## WHAT TO WORK ON
**A.** Summarize the passage on cancers of unknown primary site in two sentences.
**B.** Decide whether each statement below agrees with the passage on cancers of unknown primary site. Answer yes or no for each, and quote the words of the passage that decide it.
(i) An estimated 3 to 5% of cancers are CUP.
(ii) Dr Zoran Gatalica presented his findings on 27 September.
(iii) Testing for biomarkers of a potential site of origin mostly provides information on actionable biomarkers.

EXTRACT PROVIDED Block Start

Pathway analysis and identification of the oncogenic drivers of these pathways can provide information on druggable targets, even for cancers of unknown primary site (CUP), and may open the door to new treatment options for patients with CUP. Dr Zoran Gatalica presented late breaking findings on 30 September during the Drug Development Proffered Papers Session (Abstract E17-7084) at the 17th ECCO – 38th ESMO – 32nd ESTRO European Cancer Congress. The European Cancer Congresses are organised in joint partnership with ESSO, EACR, EONS and SIOPE as a forum for the latest in oncology research and to offer multidisciplinary and multi-professional educational opportunities in oncology. The 2013 Congress convened in Amsterdam, The Netherlands from 27 September until 01 October.
Pitfalls in traditional treatment classification of CUP
An estimated 3 to 5% of cancers are CUP, which associates with a poorer prognosis. The quest to identify the primary origin in CUP has been led by testing for biomarker expression indicative of a potential site of origin, in order to tailor the therapy based on the presumption of the primary tumour type. However, this approach is often limited by providing just the statistical odds of one site being correct over another and, for the most part, does not provide information on actionable biomarkers.

EXTRACT PROVIDED Block End
ENTRIES SUPPLIED Block Start

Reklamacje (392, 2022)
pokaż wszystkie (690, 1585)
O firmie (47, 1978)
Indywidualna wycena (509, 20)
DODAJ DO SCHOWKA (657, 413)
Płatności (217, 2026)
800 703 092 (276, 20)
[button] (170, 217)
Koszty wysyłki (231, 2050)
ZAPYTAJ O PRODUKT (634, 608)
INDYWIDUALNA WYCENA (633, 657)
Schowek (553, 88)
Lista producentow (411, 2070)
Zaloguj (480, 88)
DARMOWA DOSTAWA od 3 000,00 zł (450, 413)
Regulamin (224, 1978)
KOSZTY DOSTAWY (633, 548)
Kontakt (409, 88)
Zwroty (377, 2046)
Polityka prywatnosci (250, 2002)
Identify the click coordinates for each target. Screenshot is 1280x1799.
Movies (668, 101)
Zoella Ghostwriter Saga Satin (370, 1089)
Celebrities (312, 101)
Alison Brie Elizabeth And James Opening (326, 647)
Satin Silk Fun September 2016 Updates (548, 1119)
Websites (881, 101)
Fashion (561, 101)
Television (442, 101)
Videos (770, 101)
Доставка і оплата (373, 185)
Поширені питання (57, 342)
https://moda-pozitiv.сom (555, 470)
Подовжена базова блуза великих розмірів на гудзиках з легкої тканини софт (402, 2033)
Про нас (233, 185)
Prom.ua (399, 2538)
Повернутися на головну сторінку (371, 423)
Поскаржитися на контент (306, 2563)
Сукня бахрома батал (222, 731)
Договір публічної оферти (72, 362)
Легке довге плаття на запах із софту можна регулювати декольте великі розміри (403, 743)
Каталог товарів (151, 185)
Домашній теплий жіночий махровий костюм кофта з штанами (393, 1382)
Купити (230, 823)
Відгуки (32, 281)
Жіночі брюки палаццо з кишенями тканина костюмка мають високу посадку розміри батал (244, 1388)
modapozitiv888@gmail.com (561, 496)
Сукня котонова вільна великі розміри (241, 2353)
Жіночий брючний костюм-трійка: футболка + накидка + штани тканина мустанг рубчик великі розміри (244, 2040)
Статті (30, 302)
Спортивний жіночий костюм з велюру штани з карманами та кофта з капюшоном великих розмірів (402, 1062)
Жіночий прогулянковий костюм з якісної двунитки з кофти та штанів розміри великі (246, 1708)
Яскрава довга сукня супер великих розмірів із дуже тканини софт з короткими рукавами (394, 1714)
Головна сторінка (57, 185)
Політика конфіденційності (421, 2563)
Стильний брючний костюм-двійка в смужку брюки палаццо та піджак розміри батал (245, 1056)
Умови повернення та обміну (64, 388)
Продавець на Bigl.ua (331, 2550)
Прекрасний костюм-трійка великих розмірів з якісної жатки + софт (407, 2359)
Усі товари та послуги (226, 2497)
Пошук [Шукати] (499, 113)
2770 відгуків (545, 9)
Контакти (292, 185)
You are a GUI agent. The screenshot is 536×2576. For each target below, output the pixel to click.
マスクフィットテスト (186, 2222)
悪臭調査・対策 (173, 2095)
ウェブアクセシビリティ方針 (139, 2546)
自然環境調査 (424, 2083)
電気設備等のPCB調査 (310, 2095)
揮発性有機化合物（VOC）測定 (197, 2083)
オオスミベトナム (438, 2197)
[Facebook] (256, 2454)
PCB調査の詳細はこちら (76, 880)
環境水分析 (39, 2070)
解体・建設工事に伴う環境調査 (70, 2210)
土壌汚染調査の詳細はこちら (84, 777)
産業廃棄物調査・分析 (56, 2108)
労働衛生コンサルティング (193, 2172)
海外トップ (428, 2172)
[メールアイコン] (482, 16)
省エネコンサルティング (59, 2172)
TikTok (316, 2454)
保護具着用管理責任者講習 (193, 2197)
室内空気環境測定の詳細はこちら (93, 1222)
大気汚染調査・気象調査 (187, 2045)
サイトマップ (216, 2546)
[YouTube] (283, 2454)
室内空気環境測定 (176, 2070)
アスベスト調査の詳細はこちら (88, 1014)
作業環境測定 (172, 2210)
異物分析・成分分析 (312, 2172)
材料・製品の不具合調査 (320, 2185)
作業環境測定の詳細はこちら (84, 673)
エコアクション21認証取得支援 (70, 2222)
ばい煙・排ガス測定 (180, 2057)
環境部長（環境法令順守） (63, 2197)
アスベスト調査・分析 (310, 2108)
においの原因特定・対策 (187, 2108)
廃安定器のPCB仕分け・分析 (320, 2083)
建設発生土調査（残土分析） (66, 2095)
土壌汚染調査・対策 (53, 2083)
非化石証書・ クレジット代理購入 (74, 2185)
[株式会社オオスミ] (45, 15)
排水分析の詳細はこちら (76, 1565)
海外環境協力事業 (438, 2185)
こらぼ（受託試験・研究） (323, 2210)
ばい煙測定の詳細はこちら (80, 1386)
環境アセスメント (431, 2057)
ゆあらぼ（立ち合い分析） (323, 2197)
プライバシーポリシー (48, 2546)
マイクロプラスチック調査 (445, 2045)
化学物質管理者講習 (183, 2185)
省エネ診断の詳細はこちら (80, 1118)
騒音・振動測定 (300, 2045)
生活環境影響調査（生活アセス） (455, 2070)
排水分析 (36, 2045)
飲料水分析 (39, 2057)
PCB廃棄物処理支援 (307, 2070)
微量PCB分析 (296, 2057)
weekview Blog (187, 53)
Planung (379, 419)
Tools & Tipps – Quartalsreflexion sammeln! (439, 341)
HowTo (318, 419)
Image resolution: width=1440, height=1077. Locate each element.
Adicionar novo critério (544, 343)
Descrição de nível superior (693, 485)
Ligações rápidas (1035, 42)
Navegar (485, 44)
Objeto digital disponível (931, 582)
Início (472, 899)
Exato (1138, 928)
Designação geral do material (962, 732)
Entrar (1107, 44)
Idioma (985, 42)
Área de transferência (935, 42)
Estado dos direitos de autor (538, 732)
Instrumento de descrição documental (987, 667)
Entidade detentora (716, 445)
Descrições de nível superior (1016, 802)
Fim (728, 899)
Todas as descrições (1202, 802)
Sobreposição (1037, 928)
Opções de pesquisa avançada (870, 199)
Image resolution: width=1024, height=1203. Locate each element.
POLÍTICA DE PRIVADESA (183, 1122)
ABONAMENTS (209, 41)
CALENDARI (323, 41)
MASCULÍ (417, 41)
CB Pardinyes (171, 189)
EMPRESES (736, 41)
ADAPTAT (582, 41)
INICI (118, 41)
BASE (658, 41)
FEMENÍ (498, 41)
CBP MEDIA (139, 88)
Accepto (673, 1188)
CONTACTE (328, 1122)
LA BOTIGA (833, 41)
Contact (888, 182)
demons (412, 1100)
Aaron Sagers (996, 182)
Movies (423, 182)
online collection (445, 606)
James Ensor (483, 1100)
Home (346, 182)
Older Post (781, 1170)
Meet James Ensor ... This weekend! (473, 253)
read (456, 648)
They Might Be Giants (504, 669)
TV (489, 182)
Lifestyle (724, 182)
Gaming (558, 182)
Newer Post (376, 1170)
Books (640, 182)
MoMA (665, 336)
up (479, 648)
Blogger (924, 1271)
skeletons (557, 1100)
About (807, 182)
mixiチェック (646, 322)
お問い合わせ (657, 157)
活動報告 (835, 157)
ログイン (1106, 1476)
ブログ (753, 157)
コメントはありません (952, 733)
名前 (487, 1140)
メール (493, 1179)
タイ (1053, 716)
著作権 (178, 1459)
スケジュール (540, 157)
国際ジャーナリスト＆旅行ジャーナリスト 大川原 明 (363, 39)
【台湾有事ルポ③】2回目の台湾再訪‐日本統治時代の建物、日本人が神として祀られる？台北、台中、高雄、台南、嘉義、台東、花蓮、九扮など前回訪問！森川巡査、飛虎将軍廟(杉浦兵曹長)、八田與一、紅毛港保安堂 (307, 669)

ENTRIES SUPPLIED Block End

## ANSWERS BY ITEM
**A.** Pathway analysis and identification of the oncogenic drivers of these pathways can reveal druggable targets even in cancers of unknown primary site (CUP), a finding Dr Zoran Gatalica presented at the 2013 European Cancer Congress in Amsterdam. CUP makes up an estimated 3 to 5% of cancers and has a poorer prognosis, and the usual biomarker testing for a site of origin often gives only statistical odds and mostly no information on actionable biomarkers.

**B.**
(i) Yes: "An estimated 3 to 5% of cancers are CUP"
(ii) No: "Dr Zoran Gatalica presented late breaking findings on 30 September"
(iii) No: "for the most part, does not provide information on actionable biomarkers"